Retrieve every line from the records in which the word "post" occurs.

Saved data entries
>>

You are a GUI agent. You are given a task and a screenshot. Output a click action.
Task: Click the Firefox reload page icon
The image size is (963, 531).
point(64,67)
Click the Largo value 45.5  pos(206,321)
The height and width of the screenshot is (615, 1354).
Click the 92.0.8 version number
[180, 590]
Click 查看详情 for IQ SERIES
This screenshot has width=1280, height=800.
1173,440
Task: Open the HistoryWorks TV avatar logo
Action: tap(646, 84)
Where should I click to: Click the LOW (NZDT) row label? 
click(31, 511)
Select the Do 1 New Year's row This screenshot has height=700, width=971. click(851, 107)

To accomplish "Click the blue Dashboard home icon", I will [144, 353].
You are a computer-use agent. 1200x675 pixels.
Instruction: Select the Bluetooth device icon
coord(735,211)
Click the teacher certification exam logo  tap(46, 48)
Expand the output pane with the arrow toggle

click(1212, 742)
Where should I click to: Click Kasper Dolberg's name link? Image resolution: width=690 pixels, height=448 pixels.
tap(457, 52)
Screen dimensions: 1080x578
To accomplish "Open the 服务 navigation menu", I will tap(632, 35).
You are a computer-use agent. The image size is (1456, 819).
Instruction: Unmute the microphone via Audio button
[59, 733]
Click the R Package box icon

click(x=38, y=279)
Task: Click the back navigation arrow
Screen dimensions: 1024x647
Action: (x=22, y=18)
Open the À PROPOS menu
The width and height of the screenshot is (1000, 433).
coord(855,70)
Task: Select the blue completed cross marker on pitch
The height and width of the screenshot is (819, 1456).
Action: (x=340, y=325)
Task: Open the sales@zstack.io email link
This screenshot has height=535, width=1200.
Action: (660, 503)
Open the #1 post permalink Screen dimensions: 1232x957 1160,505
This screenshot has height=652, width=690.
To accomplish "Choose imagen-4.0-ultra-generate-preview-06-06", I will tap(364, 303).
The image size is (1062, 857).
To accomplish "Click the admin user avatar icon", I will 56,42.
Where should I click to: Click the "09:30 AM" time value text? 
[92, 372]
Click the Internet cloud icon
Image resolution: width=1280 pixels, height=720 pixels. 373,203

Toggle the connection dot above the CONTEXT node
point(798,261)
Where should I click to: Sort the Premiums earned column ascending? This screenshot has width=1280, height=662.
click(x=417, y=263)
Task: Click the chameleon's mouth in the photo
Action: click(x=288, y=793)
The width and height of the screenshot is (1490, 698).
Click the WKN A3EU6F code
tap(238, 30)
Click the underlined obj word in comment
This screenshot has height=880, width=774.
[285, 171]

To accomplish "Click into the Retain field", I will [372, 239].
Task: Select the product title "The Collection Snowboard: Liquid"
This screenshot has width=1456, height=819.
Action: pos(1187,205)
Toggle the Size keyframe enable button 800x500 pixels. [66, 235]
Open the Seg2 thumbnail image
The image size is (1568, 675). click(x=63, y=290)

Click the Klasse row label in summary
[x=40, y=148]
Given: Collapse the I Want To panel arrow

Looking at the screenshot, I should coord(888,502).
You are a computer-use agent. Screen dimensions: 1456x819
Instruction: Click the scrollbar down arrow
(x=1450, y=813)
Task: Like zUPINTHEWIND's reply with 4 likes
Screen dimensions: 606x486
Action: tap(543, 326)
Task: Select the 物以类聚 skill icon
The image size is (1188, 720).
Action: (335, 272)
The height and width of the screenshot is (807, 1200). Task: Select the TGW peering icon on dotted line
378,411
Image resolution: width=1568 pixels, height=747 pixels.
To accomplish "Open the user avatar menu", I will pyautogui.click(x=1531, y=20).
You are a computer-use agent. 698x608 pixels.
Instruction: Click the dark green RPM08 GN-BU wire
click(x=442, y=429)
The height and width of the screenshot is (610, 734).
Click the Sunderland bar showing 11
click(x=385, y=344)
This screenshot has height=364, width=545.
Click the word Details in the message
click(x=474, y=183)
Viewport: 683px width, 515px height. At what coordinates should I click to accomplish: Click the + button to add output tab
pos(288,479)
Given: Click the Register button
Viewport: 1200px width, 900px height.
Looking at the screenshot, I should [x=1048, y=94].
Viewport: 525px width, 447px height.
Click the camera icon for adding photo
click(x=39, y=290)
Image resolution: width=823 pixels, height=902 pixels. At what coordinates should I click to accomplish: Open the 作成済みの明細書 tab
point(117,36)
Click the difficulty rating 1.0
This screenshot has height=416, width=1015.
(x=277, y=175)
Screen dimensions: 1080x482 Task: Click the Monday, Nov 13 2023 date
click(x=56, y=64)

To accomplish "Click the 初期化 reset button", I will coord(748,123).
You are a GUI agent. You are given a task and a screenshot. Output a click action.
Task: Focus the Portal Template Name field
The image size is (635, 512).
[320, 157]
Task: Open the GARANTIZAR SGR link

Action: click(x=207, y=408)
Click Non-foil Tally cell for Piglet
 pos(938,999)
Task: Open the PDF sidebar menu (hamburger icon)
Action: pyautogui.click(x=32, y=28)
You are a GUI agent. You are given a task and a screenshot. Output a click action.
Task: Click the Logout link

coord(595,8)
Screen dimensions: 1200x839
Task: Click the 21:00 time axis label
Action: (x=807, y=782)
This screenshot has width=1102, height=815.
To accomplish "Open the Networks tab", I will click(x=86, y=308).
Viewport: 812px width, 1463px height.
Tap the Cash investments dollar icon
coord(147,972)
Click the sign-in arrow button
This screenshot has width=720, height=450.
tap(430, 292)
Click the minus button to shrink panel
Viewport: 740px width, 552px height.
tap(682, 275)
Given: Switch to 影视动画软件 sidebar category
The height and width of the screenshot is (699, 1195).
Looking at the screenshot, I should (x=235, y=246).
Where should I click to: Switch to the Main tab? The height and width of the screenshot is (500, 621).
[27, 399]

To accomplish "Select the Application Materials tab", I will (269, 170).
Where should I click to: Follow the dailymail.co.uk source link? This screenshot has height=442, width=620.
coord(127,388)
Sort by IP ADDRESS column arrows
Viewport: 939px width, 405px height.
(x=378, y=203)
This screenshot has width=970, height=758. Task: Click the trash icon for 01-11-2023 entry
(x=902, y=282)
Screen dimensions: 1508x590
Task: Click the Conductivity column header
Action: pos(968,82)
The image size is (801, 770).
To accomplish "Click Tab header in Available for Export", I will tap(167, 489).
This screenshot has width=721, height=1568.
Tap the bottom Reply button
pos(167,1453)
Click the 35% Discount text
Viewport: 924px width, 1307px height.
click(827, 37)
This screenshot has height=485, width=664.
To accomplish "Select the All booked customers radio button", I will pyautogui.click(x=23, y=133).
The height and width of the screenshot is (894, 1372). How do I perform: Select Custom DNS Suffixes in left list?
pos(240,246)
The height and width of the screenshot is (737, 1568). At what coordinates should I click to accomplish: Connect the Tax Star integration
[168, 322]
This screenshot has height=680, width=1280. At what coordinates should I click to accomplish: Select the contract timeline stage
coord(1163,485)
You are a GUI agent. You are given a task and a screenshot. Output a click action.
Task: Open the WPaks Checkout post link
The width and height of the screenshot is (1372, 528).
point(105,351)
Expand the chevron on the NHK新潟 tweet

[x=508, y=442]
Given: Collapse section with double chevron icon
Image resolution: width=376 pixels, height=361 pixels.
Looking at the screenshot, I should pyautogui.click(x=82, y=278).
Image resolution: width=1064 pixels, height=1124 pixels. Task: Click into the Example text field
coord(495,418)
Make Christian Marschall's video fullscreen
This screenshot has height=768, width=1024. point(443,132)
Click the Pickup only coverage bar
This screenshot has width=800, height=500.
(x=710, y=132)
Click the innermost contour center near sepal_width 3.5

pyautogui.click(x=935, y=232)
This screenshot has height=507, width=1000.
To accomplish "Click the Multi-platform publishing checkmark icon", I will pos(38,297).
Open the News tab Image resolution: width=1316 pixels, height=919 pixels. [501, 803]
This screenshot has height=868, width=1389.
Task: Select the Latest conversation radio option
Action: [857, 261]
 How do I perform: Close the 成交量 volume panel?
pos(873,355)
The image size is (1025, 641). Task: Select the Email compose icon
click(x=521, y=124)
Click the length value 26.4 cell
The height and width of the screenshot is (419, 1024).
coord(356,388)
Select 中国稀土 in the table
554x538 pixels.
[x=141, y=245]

<<

_Problem solution_
Open the #1 post permalink Screen dimensions: 1232x957 1160,505
Task: Open the WPaks Checkout post link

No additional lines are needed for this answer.